Eu ainda não tinha vindo aqui depois da mudança de layout do blog, na realidade não venho aqui há mais de um mês e acho interessante como, apesar de tudo, aqui é um espaço atemporal, nunca sinto que estou tirando a poeira de algo antiquado; é um lugar para o tempo certo.


E justamente nesse intervalo que estive ausente daqui, aconteceram várias discussões sobre - novamente - os algoritmos das redes sociais, o quanto a rede x ou a y vai privilegiar um conteúdo em detrimento ao outro. Enquanto isso, por aqui, sinto que estou longe de toda essa pressão, enquanto várias pessoas estão retomando as blogagens coletivas, se engajando em newsletters e mostrando que a internet é um espaço muito mais diverso do que qualquer rede comprada pelo tio Zuck. 


Resumindo um pouco desse layout: eu já queria trocar a carinha do blog há horas, mas não encontrava um template que correspondesse ao que gostaria de passar daqui por diante, até que fui de rodapé em rodapé nos blogs que leio (onde geralmente se encontra quem fez o template) e cheguei na loja da Kate. E agora tenho tudo o que queria para meu blog, que era dar bastante destaque para o portfólio, a loja e como entrar em contato comigo.  


🌳


Essa aquarela de bonsai (na verdade, pré-bonsai) surgiu de um rascunho feito em 2018! É pra isso que eu mantenho meu banco de ideias: além de sempre ter alguma coisa "no forninho", estou sempre me retroalimentando de coisas boas que fiz no passado, e que podem ser aproveitadas no futuro. É uma forma de olhar com carinho para a minha própria produção, e ver que nem tudo precisa ser uma grande novidade nunca antes vista. O processo criativo é cheio de surpresas, lidamos com fases de pura espontaneidade, alternando com outras de intensa pesquisa interna e externa.

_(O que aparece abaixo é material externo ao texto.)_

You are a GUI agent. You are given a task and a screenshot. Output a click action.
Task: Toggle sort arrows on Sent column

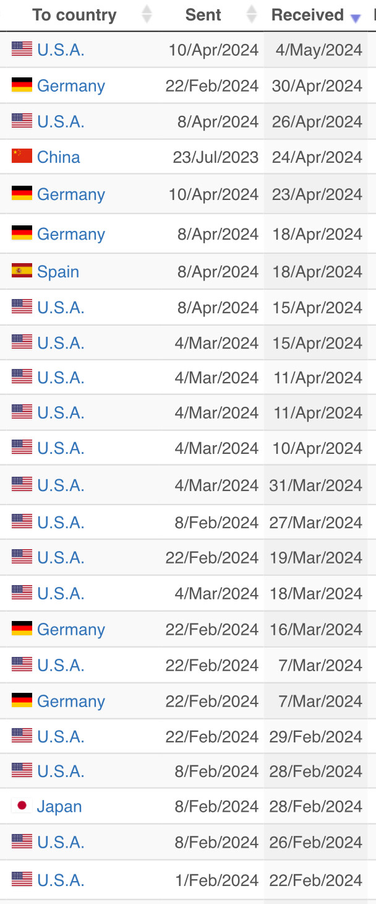tap(252, 14)
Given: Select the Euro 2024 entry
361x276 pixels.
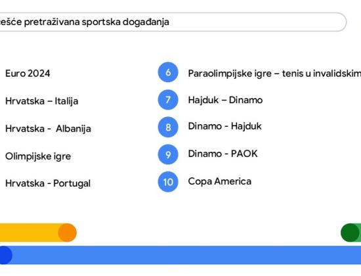Looking at the screenshot, I should pos(28,74).
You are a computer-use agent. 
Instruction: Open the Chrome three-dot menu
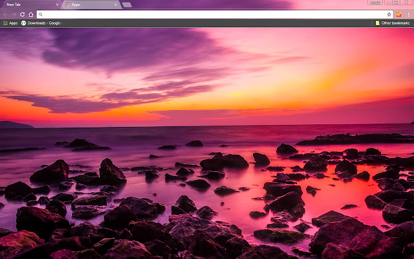tap(408, 14)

E essa aquarela foi um grande exercício de construção de camadas de cor e textura, a partir das referências visuais das plantas aqui de casa. A figueira é uma árvore linda e que oferece muitas possibilidades de estudo, assim como a natureza de uma maneira geral. Observar árvores, flores, jardins e parques abre a nossa mente para a criação, é por isso que existe todo um movimento para desemparedar a infância, tornando as escolas lugares com amplo acesso às áreas naturais (tem um livro muito bom sobre o assunto aqui).

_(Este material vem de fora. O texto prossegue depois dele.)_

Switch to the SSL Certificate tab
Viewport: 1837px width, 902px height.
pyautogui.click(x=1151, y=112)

E como a era louca das plantas chega para todas, me aguardem, pois o que aparecia pontualmente entre um trabalho e outro vai se tornar bastante corriqueiro: já tenho uma costela-de-adão para chamar de minha e comecei a espalhar suculentas pela casa. Os motivos florais vêm com tudo.


Dolores II, a minha costela-de-adão. O hit vem!